Divorcing An Abuser: 5 Steps to Getting Out Safely
If you’re married to an abusive spouse, you’ve probably been conditioned to feel trapped and helpless. You may be financially dependent and wonder how you’ll support yourself and your children. No one should tolerate abuse, especially when children are involved. When divorcing an abuser, it’s critical that you plan your exit wisely — especially if your spouse has threatened you with physical harm to manipulate you into staying.

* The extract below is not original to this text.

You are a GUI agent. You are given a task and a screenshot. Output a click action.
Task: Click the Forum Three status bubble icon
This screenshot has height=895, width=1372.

As scared and overwhelmed as you may feel right now, you and your children are likely to face greater harm if you stay. Here are 5 steps to help you get out of your abusive marriage safely:
- Contact a Domestic Violence Hotline. DV counselors are trained to help you formulate an exit plan. They’ll tell you what items you need (for instance, a “to-go” bag with clothing, medication, important papers, and an extra set of car keys in case you need to get out quickly), how to gather support, and where to go when you leave. Speaking with a counselor can help you shift from feeling overwhelmed to feeling organized and empowered. Call the 24-hour New Jersey Domestic Violence Hotline at: 1-800-572-SAFE (1-800-572-7233) or National DV Hotline: 1-800-799-7233.
- Consult with a family law attorney. A family law attorney can help you file a restraining order to keep you and your children safe. He or she will also help you prepare the necessary documents to request spousal support, child support, and legal fees. Look for family lawyers that offer a free consultation.
- Collect and record evidence. Start keeping a journal to record evidence of abuse. This will help your attorney prepare your case. Write down dates of abusive incidents and take pictures of bruises and other bodily injuries. Keep this evidence log in a safe place, such as your to-go bag.
- Protect yourself during the planning stage. It’s vital that you keep your plans a secret from your abuser. Don’t use your phone or computer to make calls or do research. Ask a friend or family member if you can make calls on their phone; go to the public library to use a computer. [We have also created a Domestic Violence Safety Plans PDF that you can print out at the library and keep safeguarded at a friend’s house.]
- Prepare your children. You don’t want to tell your children that you’re planning to leave, but you do want to make sure they know what to do in case of an emergency. Present the information as part of basic safety training: call 911, or run to a neighbor’s house.
Leaving an abusive relationship can make you feel frightened, alone, and plagued with self-doubt. These are all things that your abuser wants you to feel to keep you trapped. Seeking support from safe people (friends, a DV counselor, a therapist, an attorney) will help you detach psychologically from your abuser and begin the journey towards empowerment.